ALHAMDULILLAH, saya telah menerima hadiah buku novel berjudul “Mamak” karya sahabat saya, Nelson Alwi (CV. Angkasa, Bandung, cet. I, Januari 2017 : iv + 246 halaman), yang diberikan langsung oleh penulisnya, Selasa (14/3). Novel ini termasuk salah satu nominasi dalam “Lomba Sastra Aksara 2016” (lomba menulis cerpen dan novel se-Indonesia) yang ditaja atas kerjasama Program Bahasa dan Kajian Indonesia, Deakin University, Melbourne, Australia; Pusat Kajian Humaniora FBS Universitas Negeri Padang (UNP); dan Penerbit Angkasa Bandung. Seperti kita ketahui, Lomba Sastra Aksara 2016 berlangsung sejak Desember 2015 sampai Mei 2016 lalu. Jumlah naskah yang masuk dalam lomba yang diikuti oleh penulis dari seluruh daerah di Indonesia ini adalah, cerpen (358 naskah) dan novel (207 naskah). Juara I untuk kedua jenis lomba berhak menerima Anugerah Sastra A.A. Navis 2016 (A.A. Navis Award 2016) yang diserahkan dalam suatu acara di Teater Tertutup Mursal Esten, kampus FBS Univ. Negeri Padang, pada Selasa, 16 Agustus 2016 lalu. Patut dicatat, di tahun 2016 inilah penyerahan A.A. Navis Award pertama dalam sejarah sastra di Sumatra Barat, dan malah di Indonesia. Jika ada penulis yang mengklaim novelnya sebagai pemenang A.A. Navis Award tahun sebelumnya, itu adalah fiktif, dan patut dicurigai maksudnya!

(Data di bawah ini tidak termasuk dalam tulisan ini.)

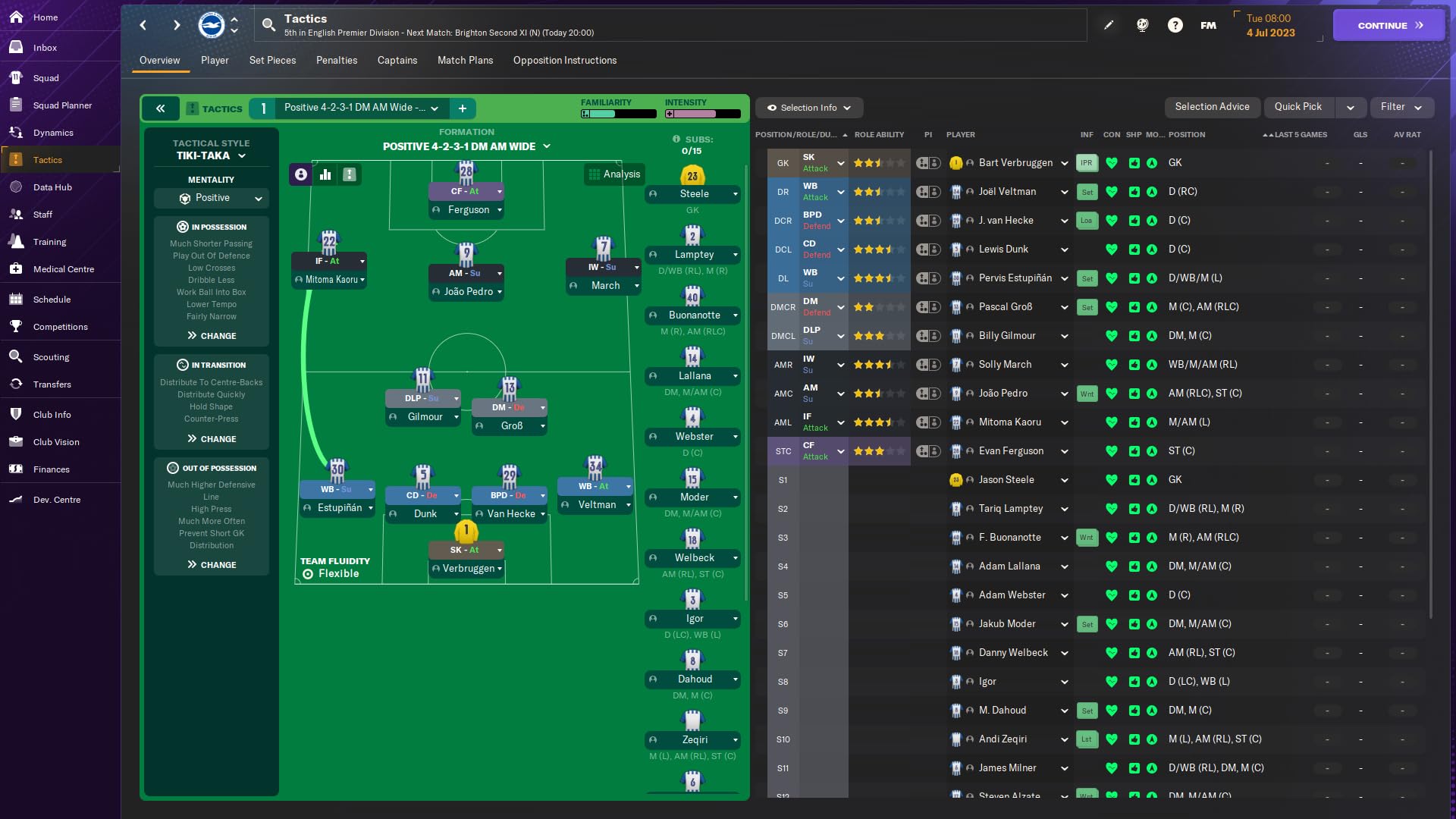Open the Selection Info dropdown
1456x819 pixels.
(808, 107)
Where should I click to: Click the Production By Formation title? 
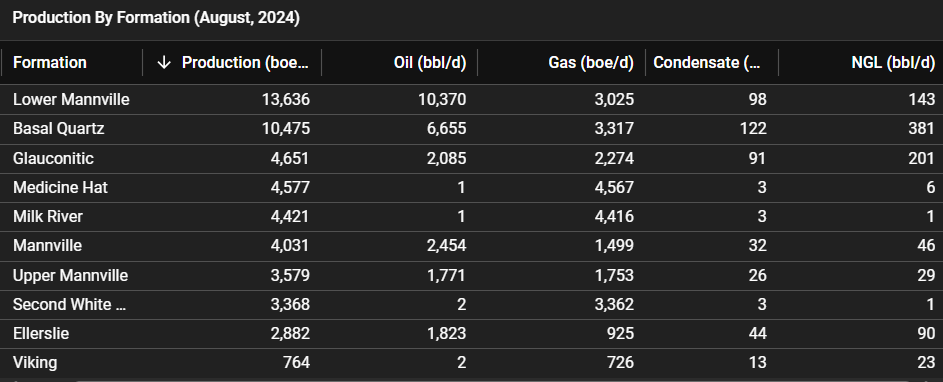[x=156, y=17]
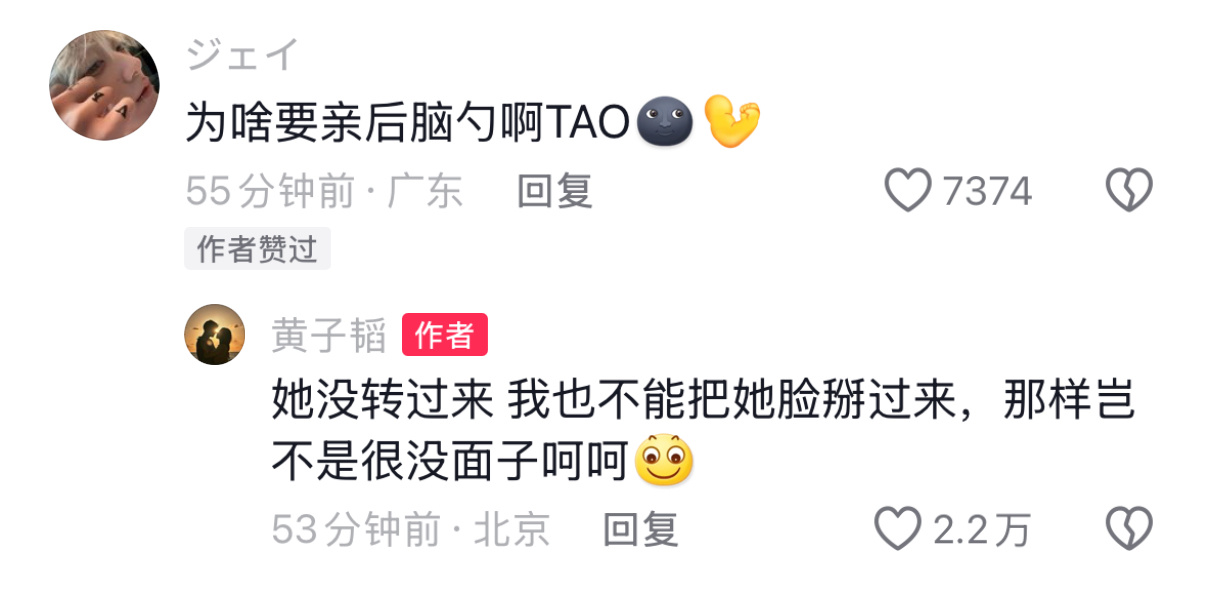This screenshot has width=1206, height=601.
Task: Reply to the comment posted 55分钟前
Action: 555,190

Menurut Nelson Alwi, novel “Mamak” ini baru terbit, diedarkan pertama kali oleh penerbit Angkasa Bandung di stand-nya pada “Minang Book Fair” di Masjid Raya Sumbar, tgl. 24 Pebruari s/d 5 Maret 2017 lalu. Setelah menerima (tanda bukti terbit) novel pertamanya ini dari penerbit, Nelson pun menghadiahkan “Mamak” kepada beberapa sastrawan senior, seperti Rusli Marzuki Saria dan Darman Moenir (di Padang), serta Adek Alwi di Jakarta.

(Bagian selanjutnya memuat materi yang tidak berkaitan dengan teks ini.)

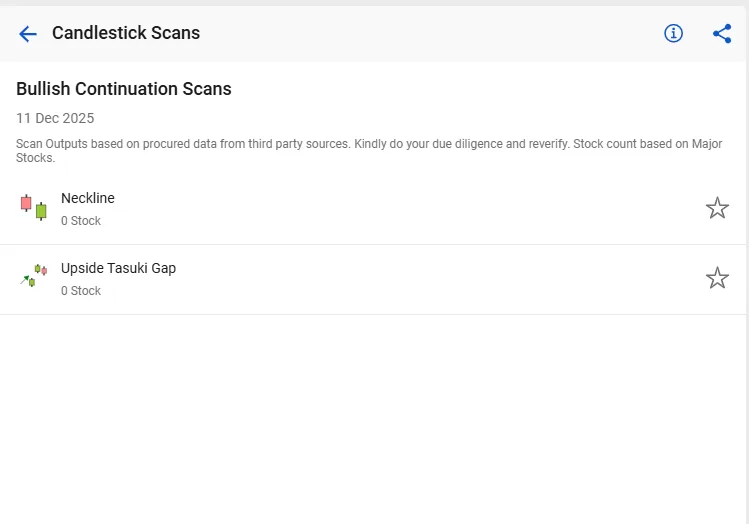The image size is (749, 524).
Task: Select the blank middle of Tasuki Gap row
Action: pos(400,279)
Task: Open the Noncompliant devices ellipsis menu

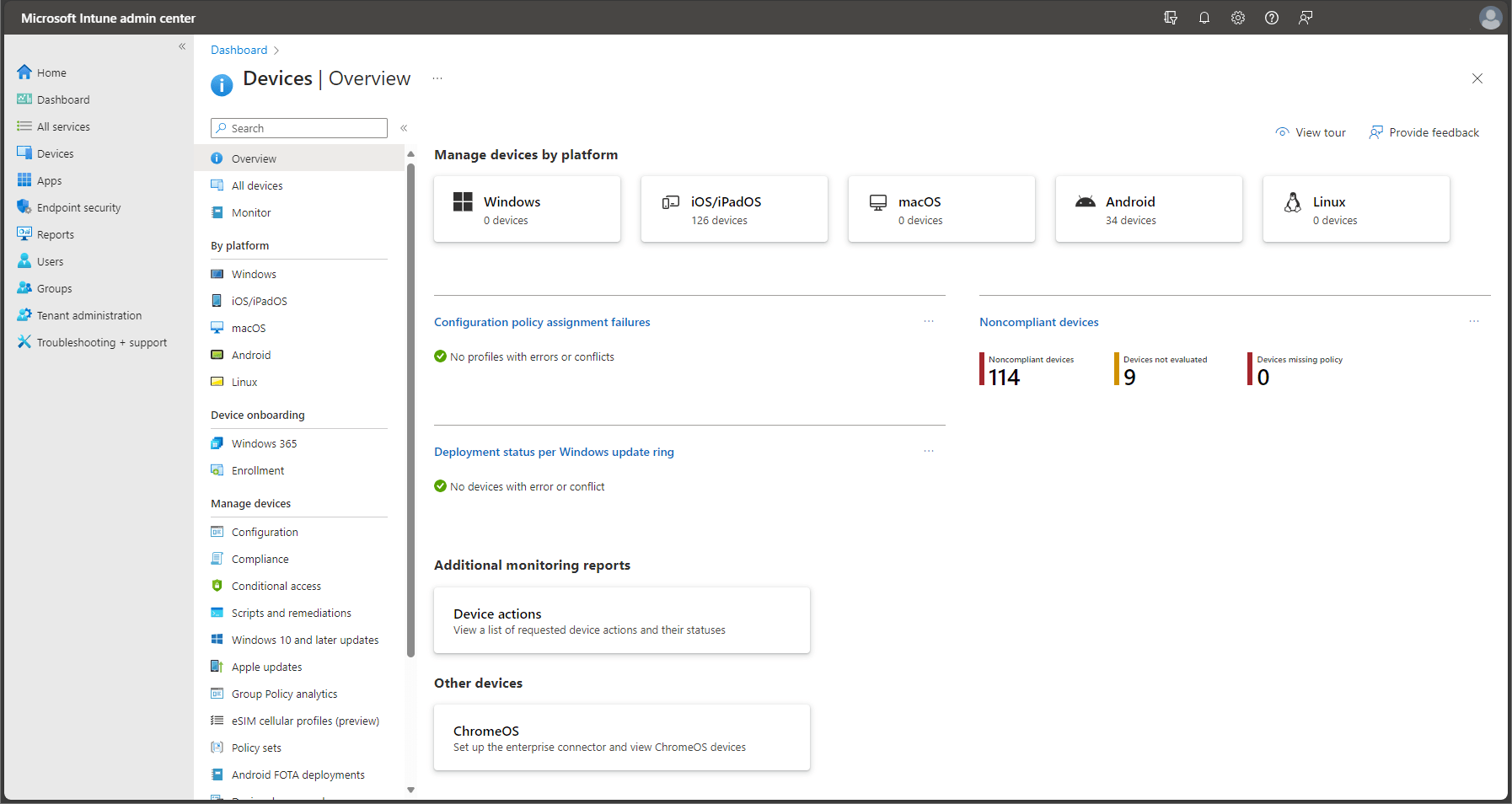Action: (1473, 321)
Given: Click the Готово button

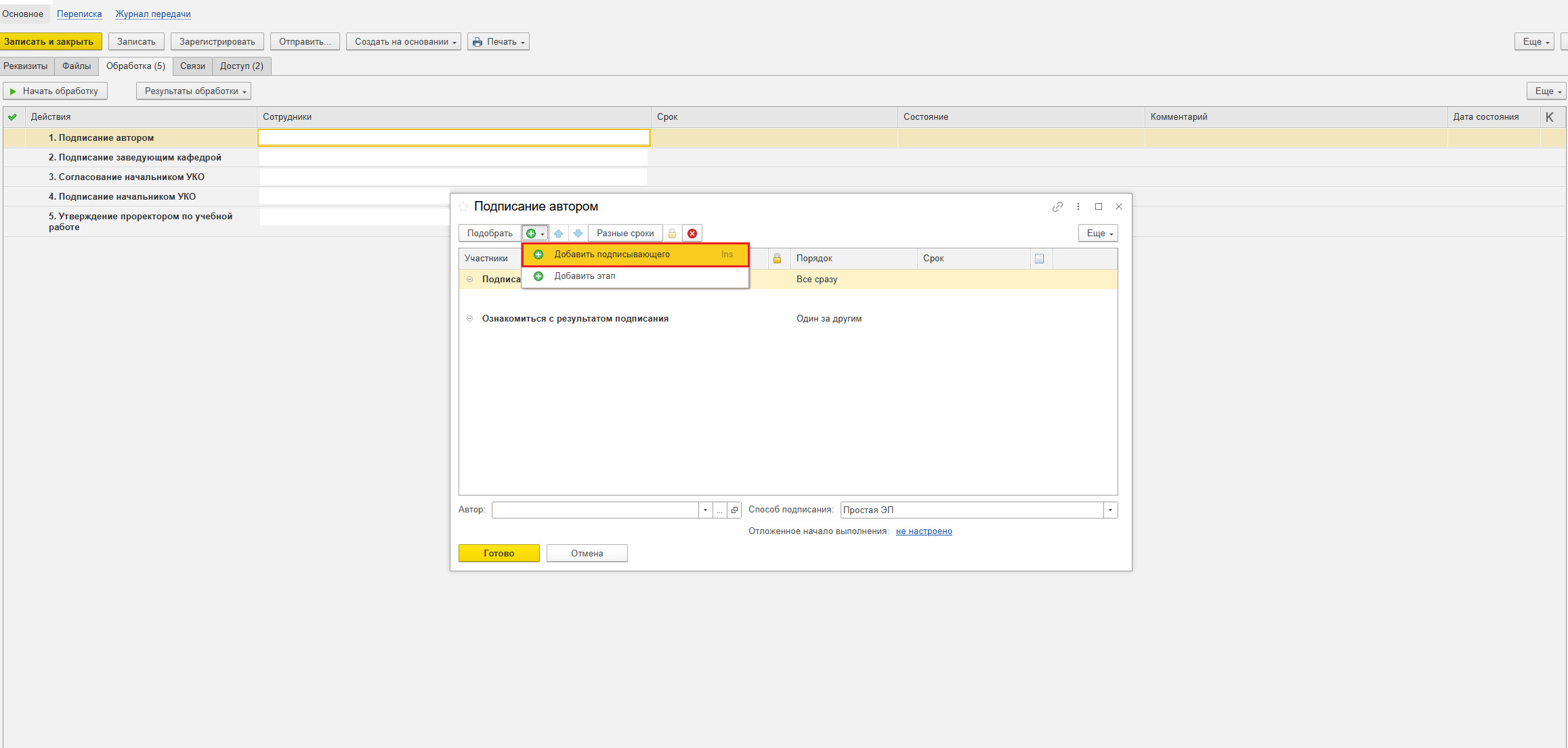Looking at the screenshot, I should [x=499, y=553].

”Saya susah mencari Bung Dasril, waktu itu,” kata Nelson. “Padahal, hari itu saya mengantarkan novel ini ke rumah Papa Rusli Marzuki Saria di Ulak Karang, dan Bang Darman Moenir di Siteba, setelah itu mengirimkannya untuk Uda Adek Alwi di Jakarta. Bang Darman Moenir malah sangat mengapresiasi terbitnya novel ‘Mamak’ ini, dan beliau akan menulis ulasannya setelah membacanya sekali lagi,” kata Nelson Alwi diiringi senyum.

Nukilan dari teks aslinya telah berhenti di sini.